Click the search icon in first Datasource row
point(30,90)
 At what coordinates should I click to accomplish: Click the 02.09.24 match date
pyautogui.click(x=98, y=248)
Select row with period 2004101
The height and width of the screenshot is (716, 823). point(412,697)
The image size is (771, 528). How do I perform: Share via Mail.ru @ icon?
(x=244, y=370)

※ ※ ※

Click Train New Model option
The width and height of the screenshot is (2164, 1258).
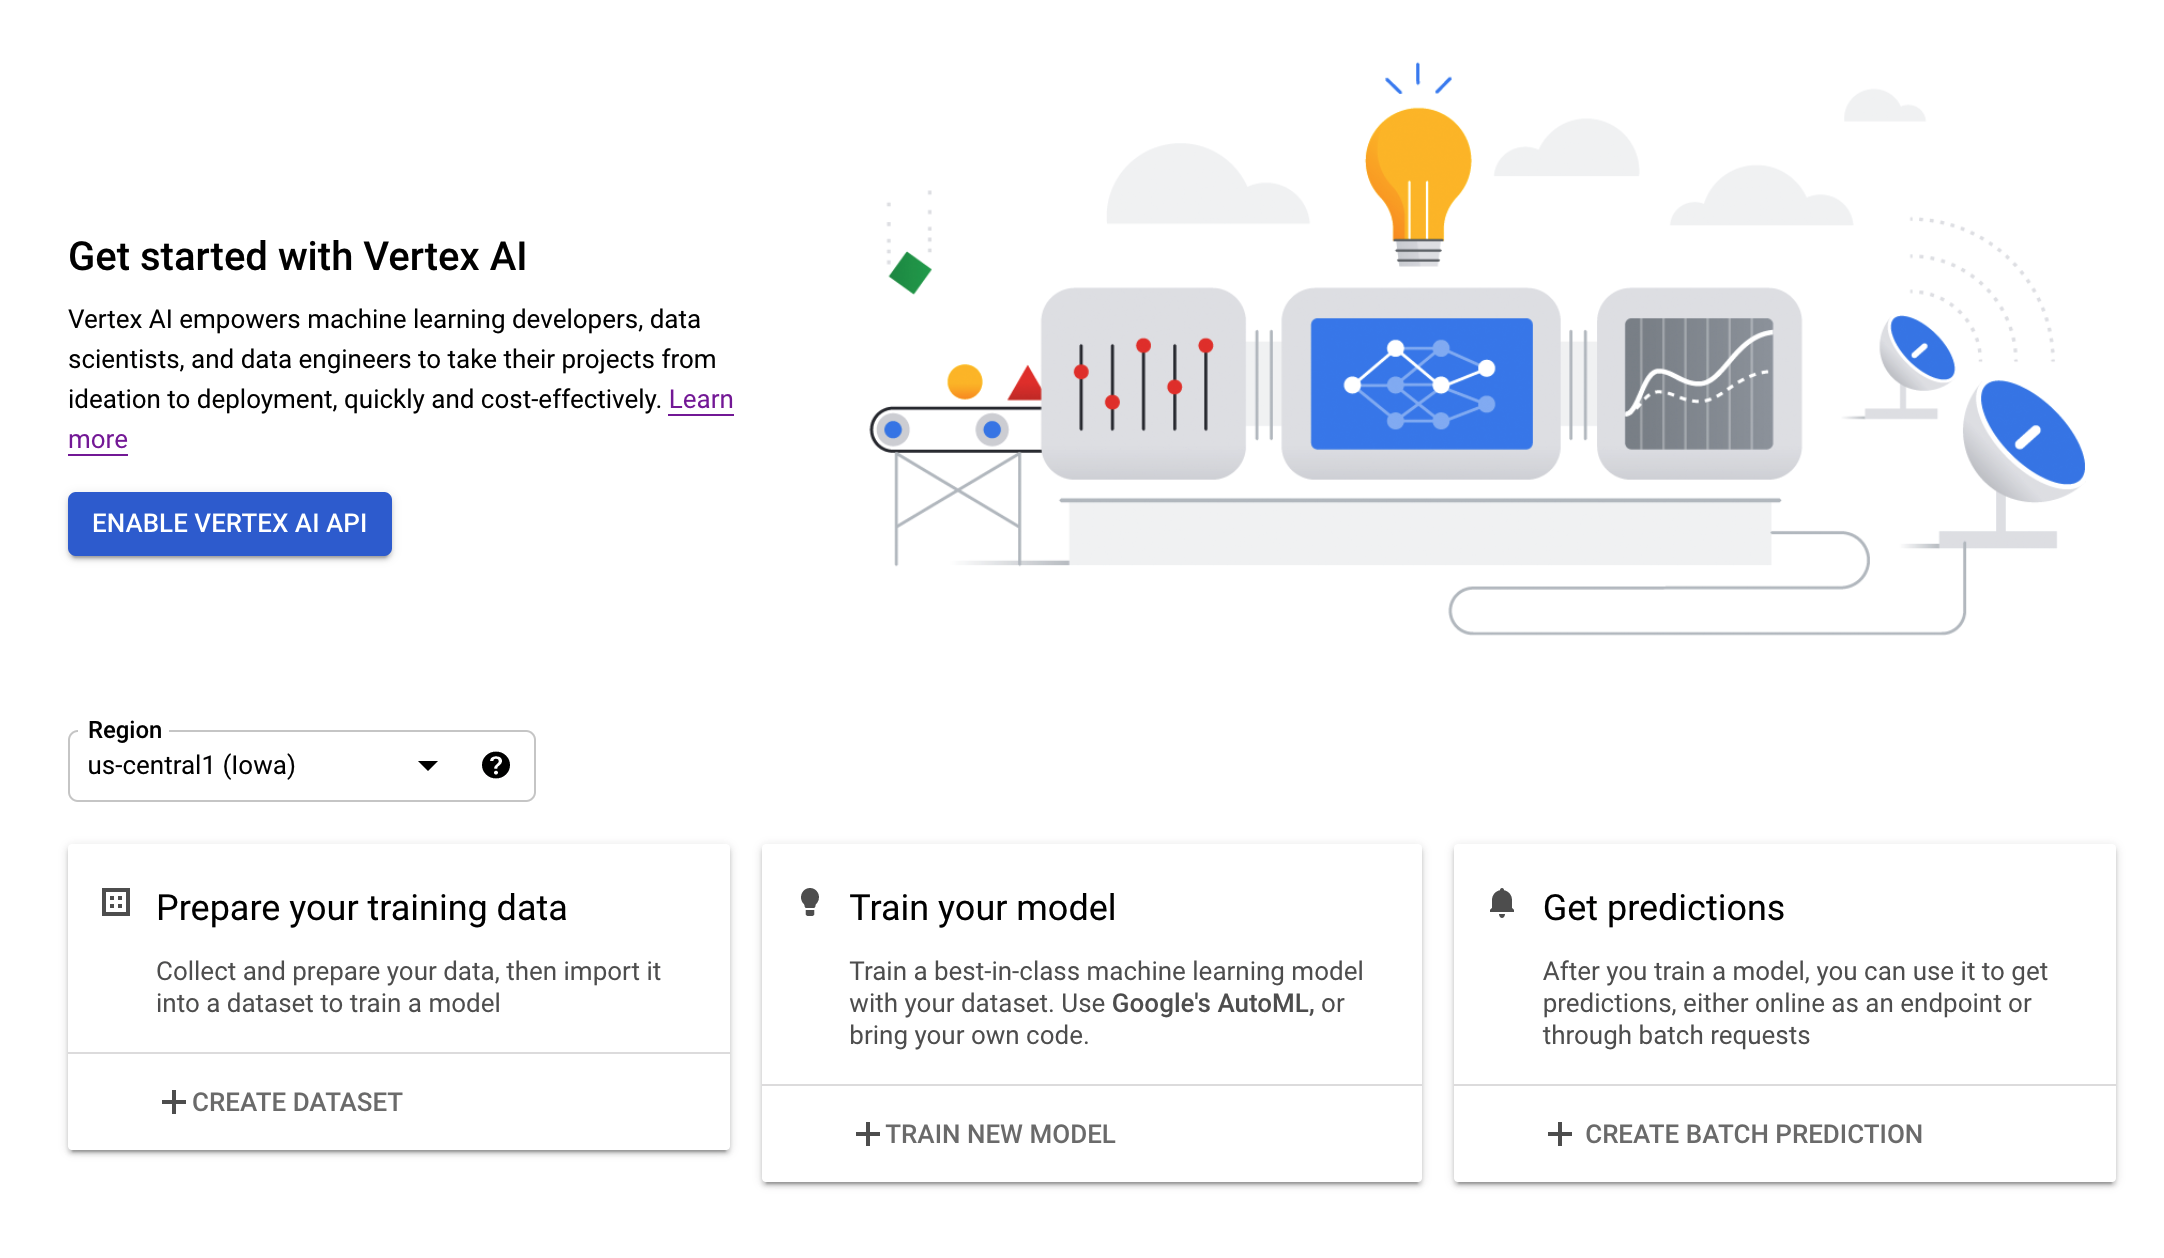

※ ※ ※

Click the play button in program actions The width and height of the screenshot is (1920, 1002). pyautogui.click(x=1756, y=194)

※ ※ ※

■ What you have to do ■
All that is wanted is a faithful reproduction of the line above with "Click Train New Model option", the line with "The width and height of the screenshot is (2164, 1258).", and every line in between.

■ Solution ■
Click Train New Model option
The width and height of the screenshot is (2164, 1258).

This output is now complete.